Periodic analysis will help you understand which strategies are yielding the most results and which ones do not justify the efforts. With this data in hand, you will be able to identify where your strategies need to be reorganized, where the communication focuses are and where to direct greater investments.
Find out where your customers with the lowest acquisition cost are coming from and try to optimize your strategies to reach more and more people that way.
7. Know (and use) the 80/20 rule
The 80/20 rule is also known as the Pareto principle. The theory says that 20% of your efforts should be responsible for producing 80% of your results.
In business, this can be applied in a number of ways. An example of how to apply this rule is by making 20% of your customers responsible for 80% of your revenue.
The lower your customer acquisition cost, the higher your business profits.
When we think about acquiring new customers, we need to understand where those who generate investor data the majority of your revenue came from. Those customers who represent 20% need to be analyzed so that communication objectives can be redirected and you can win over more and more customers with a higher profitability potential.
The advice is to analyze 20% of your company's most loyal and representative clients and understand what their needs are and how the hiring process was. Based on that, restructure your company's actions to win over more and more consumers with that profile: they tend to be clients with a higher investment value and who are more of a fit with your company.
8.
One of the advantages of digital marketing is the possibility of constantly analyzing the metrics and results of the actions being executed.
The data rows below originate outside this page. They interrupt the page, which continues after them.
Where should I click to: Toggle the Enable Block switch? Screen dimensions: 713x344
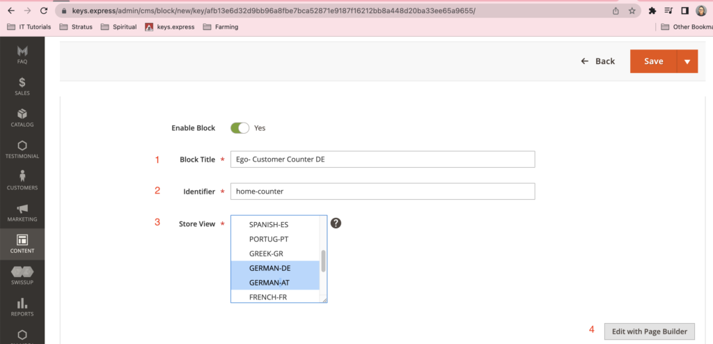(x=240, y=128)
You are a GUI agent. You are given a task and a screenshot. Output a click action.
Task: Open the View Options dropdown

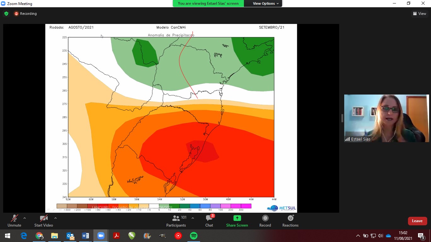pyautogui.click(x=266, y=3)
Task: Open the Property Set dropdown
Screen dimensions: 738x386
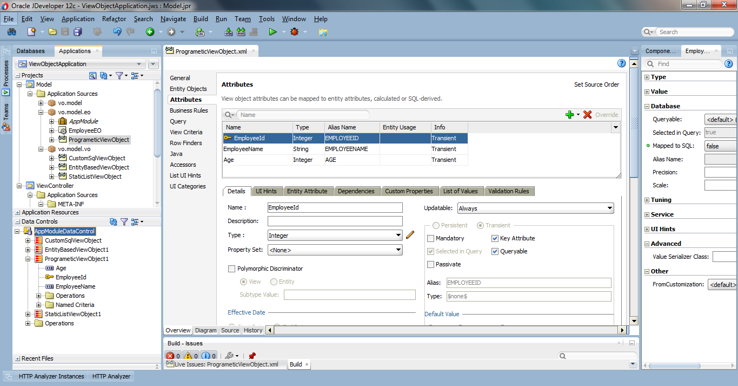Action: tap(398, 250)
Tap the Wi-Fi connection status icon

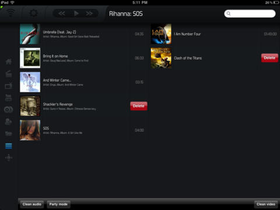tap(11, 13)
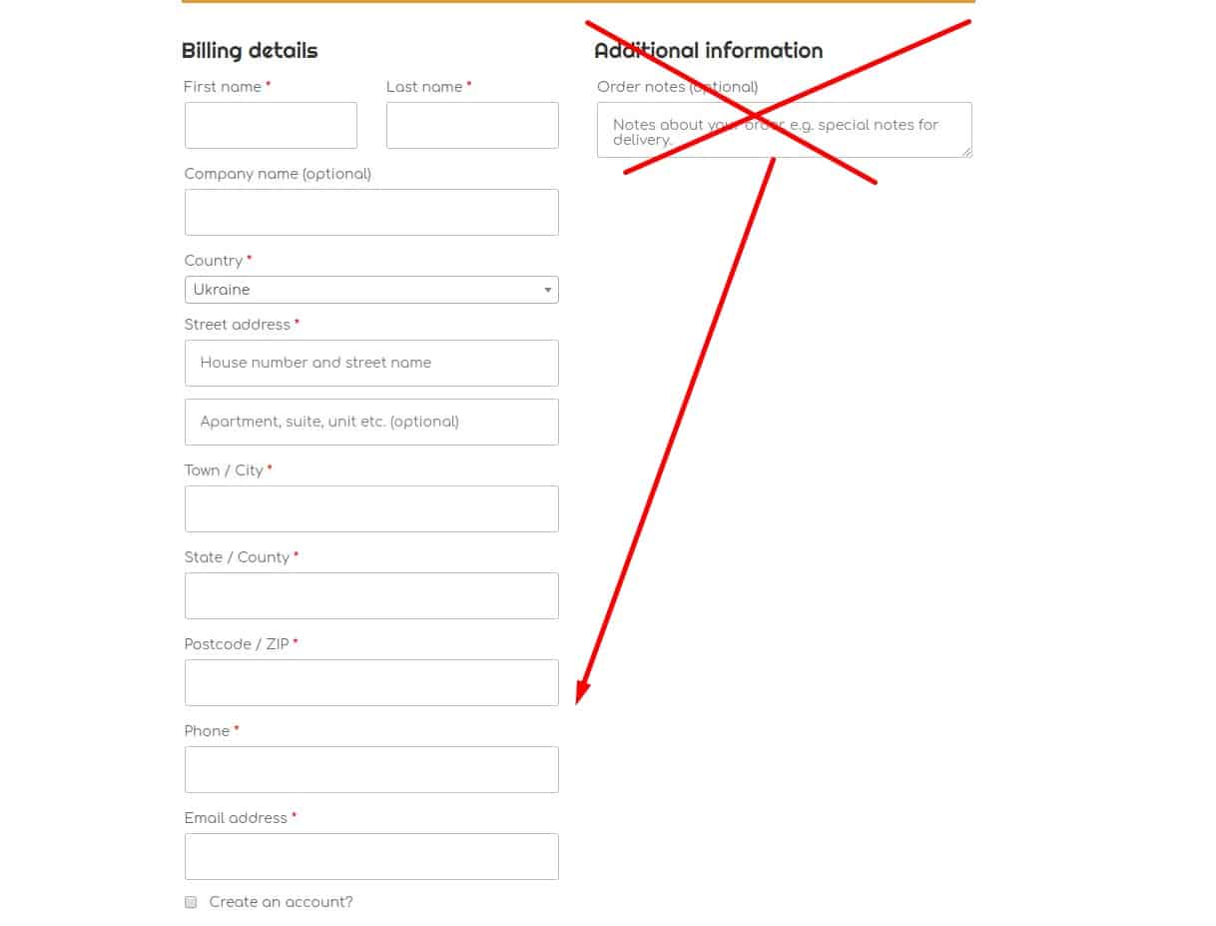The image size is (1216, 926).
Task: Click the Country dropdown arrow
Action: click(548, 290)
One way to reduce the cost of customer acquisition is to optimize the strategies being carried out.
Periodic analysis will help you understand which strategies are yielding the most results and which ones do not justify the efforts. With this data in hand, you will be able to identify where your strategies need to be reorganized, where the communication focuses are and where to direct greater investments.
Find out where your customers with the lowest acquisition cost are coming from and try to optimize your strategies to reach more and more people that way.